Gozzard David R, Wallis John S, Frost Alex M, Collier Joshua J, Maron Nicolas, Dix-Matthews Benjamin P, Vinsen Kevin
International Centre for Radio Astronomy Research, The University of Western Australia, Crawley, WA 6009, Australia.
Australian Research Council Centre of Excellence for Engineered Quantum Systems, Department of Physics, The University of Western Australia, Crawley, WA 6009, Australia.
Sensors (Basel). 2025 Sep 1;25(17):5395. doi: 10.3390/s25175395.

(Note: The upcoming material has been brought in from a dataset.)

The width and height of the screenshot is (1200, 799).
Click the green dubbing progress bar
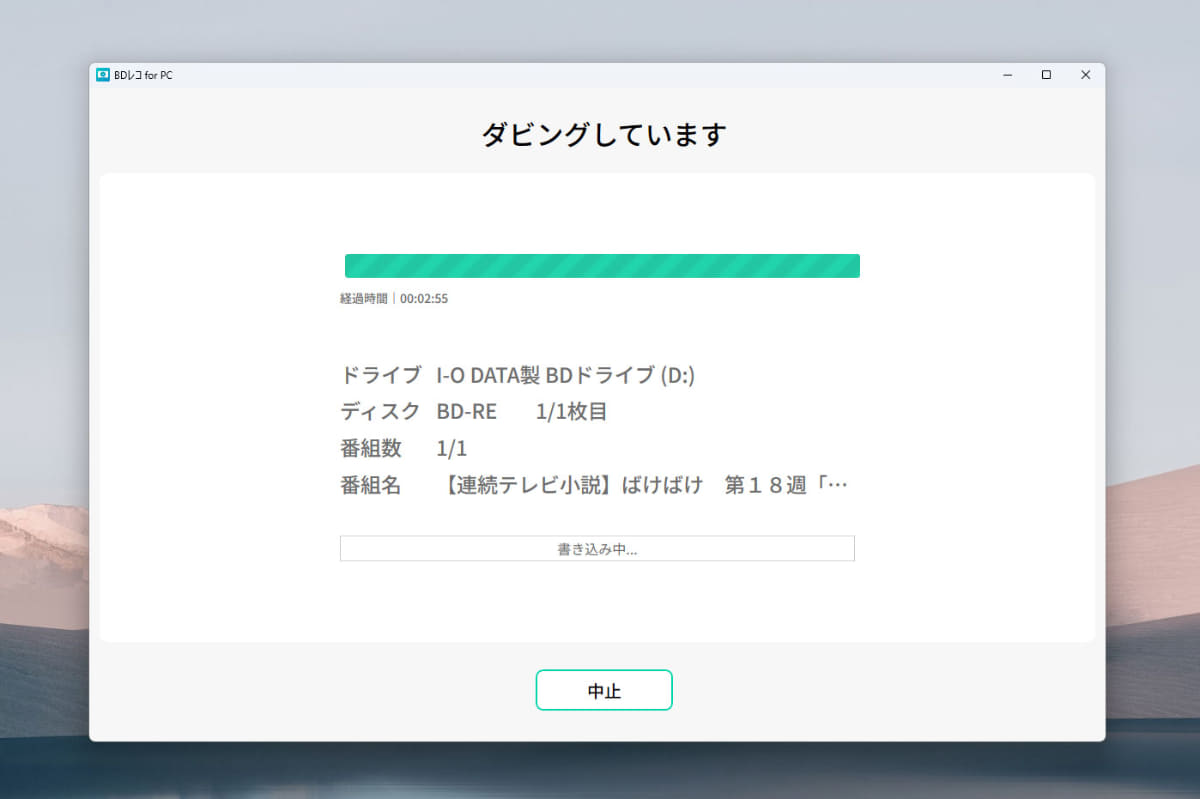pos(600,265)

We present the use of a light-weight machine learning (ML) model to estimate the separation and relative brightness of two incoherent light sources below the diffraction limit. We use a multi-planar light converter (MPLC) to implement spatial mode demultiplexing (SPADE) imaging. The ML model is trained, validated, and tested on data generated experimentally in the laboratory. The ML model accurately estimates the separation of the sources to up to two orders of magnitude below the diffraction limit when the sources are of comparable brightness, and provides accurate sub-diffraction separation resolution even when the sources differ in brightness by four orders of magnitude. The present results are limited by cross talk in the MPLC and support the potential use of ML-assisted SPADE for astronomical imaging below the diffraction limit.
我们展示了使用轻量级机器学习(ML)模型来估计低于衍射极限的两个非相干光源的间距和相对亮度。我们使用多平面光转换器(MPLC)来实现空间模式解复用(SPADE)成像。该ML模型在实验室通过实验生成的数据上进行训练、验证和测试。当光源亮度相近时,该ML模型能够准确估计光源间距至低于衍射极限达两个数量级,并且即使光源亮度相差四个数量级时也能提供准确的亚衍射间距分辨率。目前的结果受到MPLC中串扰的限制,并支持ML辅助的SPADE在低于衍射极限的天文成像中的潜在应用。